WORK INSTRUCTION:
Pictures aside, return all of the records exactly as they stand.

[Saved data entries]
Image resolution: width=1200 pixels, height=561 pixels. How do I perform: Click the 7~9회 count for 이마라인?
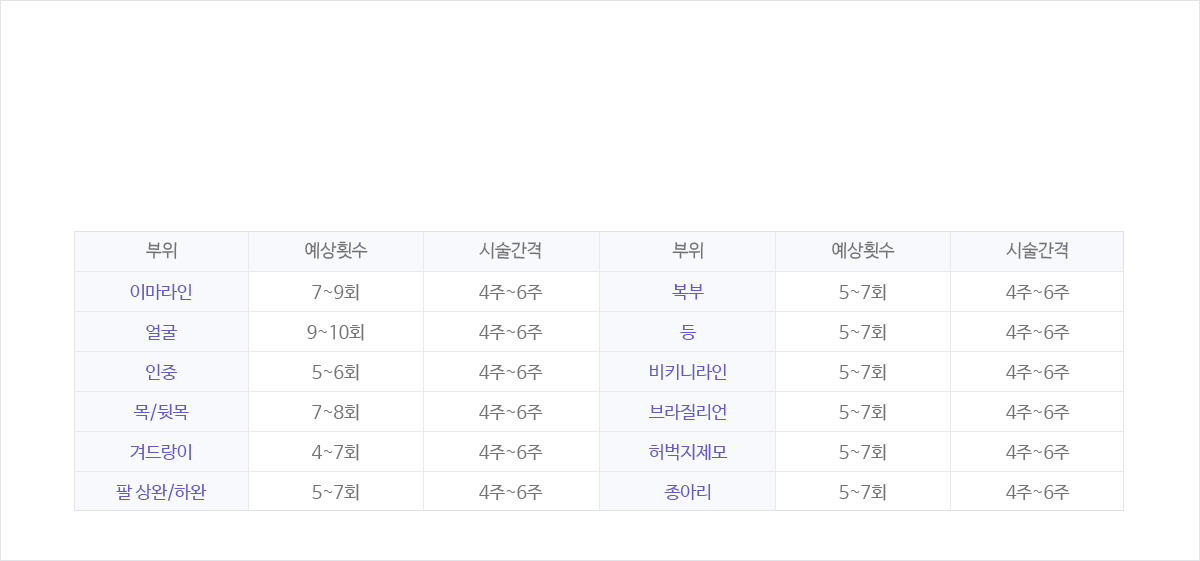[x=336, y=292]
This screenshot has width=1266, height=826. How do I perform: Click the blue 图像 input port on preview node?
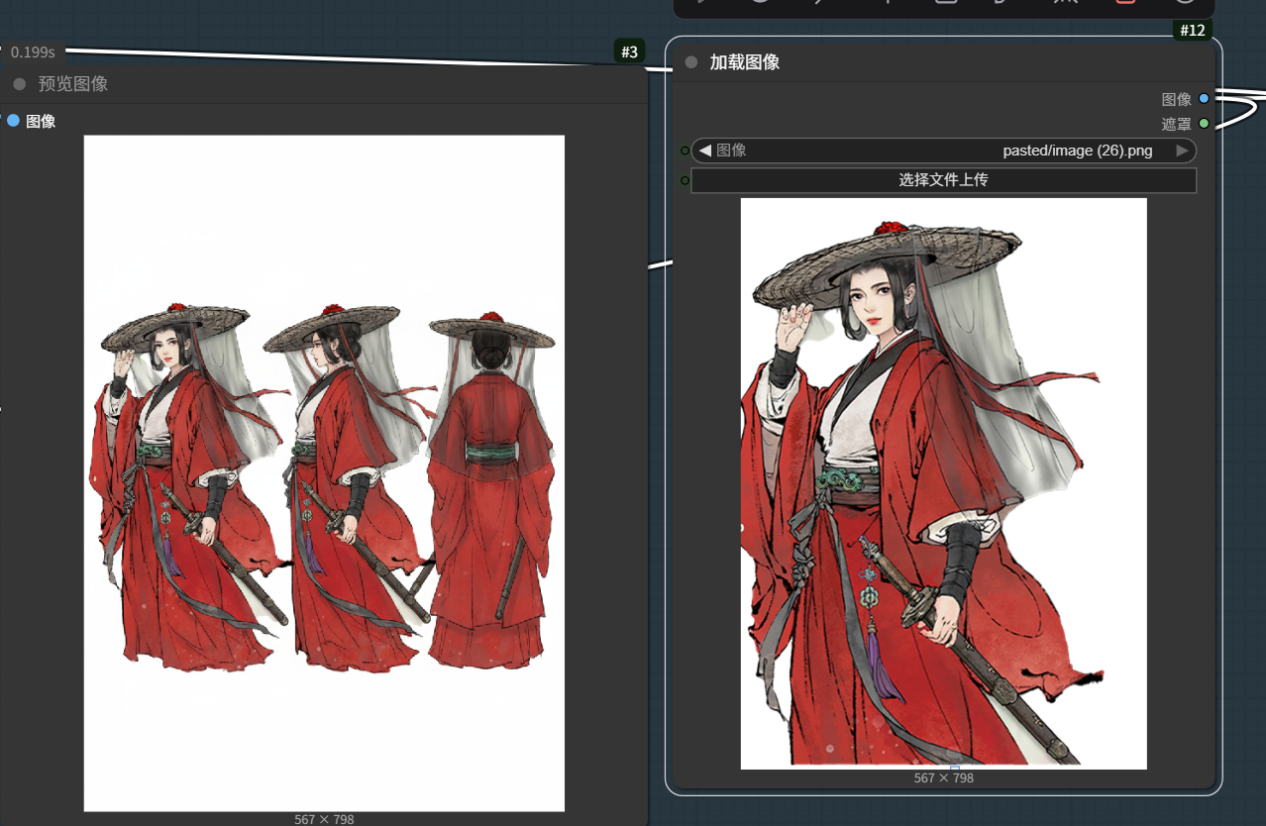pyautogui.click(x=13, y=121)
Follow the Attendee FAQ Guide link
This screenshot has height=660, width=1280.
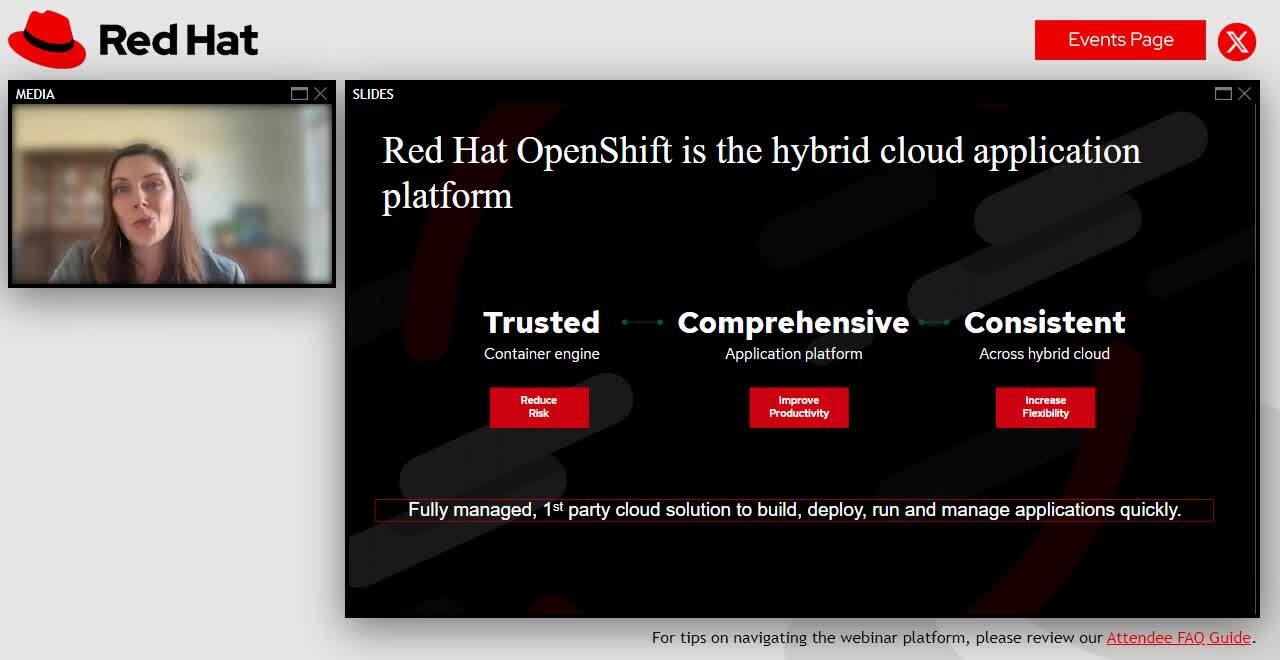click(1178, 637)
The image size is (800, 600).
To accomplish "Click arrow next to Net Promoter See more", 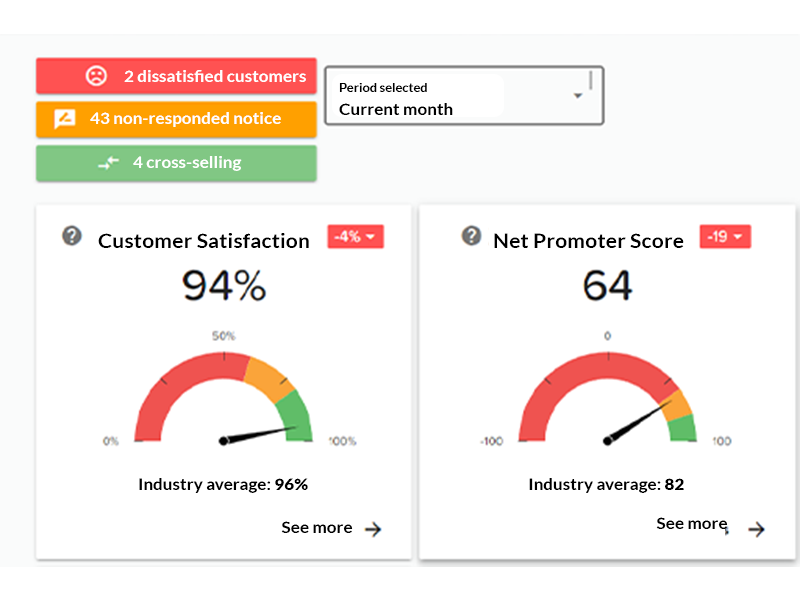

OUTPUT OF THE EXERCISE:
Image resolution: width=1200 pixels, height=561 pixels. How do I perform: Click the 7~9회 count for 이마라인?
[x=336, y=292]
This screenshot has width=1266, height=826. How do I perform: Click the blue 图像 input port on preview node?
pyautogui.click(x=13, y=121)
Follow the Attendee FAQ Guide link
This screenshot has height=660, width=1280.
click(1178, 637)
The image size is (800, 600).
To accomplish "Click arrow next to Net Promoter See more", 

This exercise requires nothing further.